Exercise requirements: Exclude the pictures and retype the entries as written.

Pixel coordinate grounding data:
————————
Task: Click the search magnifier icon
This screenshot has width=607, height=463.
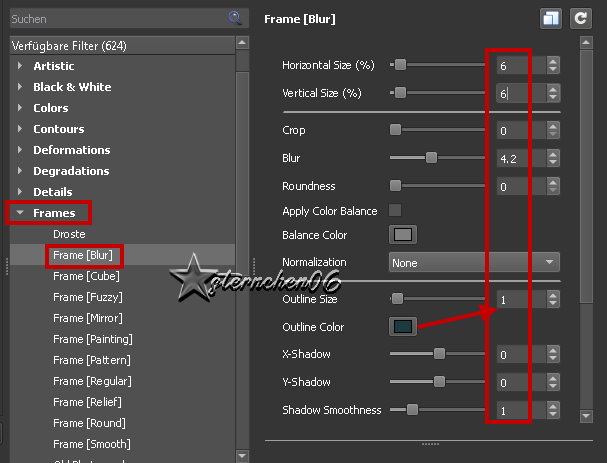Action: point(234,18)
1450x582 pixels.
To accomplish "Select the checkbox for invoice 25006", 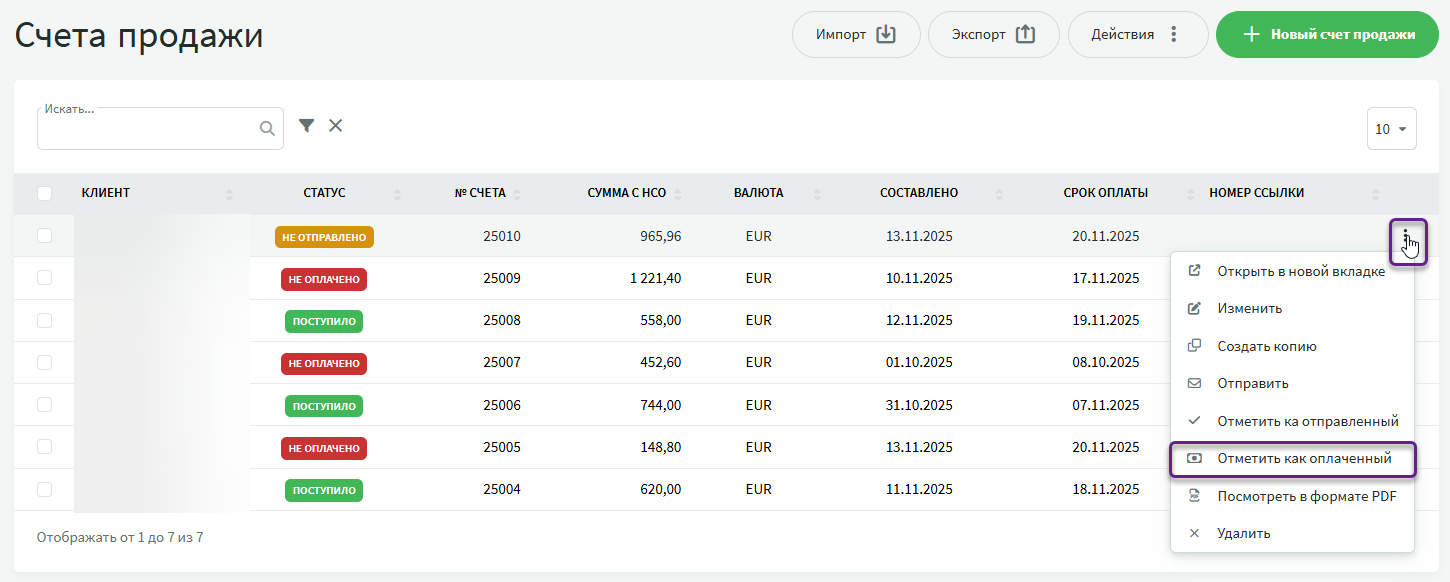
————————
Exercise response:
Task: Click the search magnifier icon
This screenshot has width=607, height=463.
Action: point(234,18)
1450x582 pixels.
To accomplish "Select the checkbox for invoice 25006", 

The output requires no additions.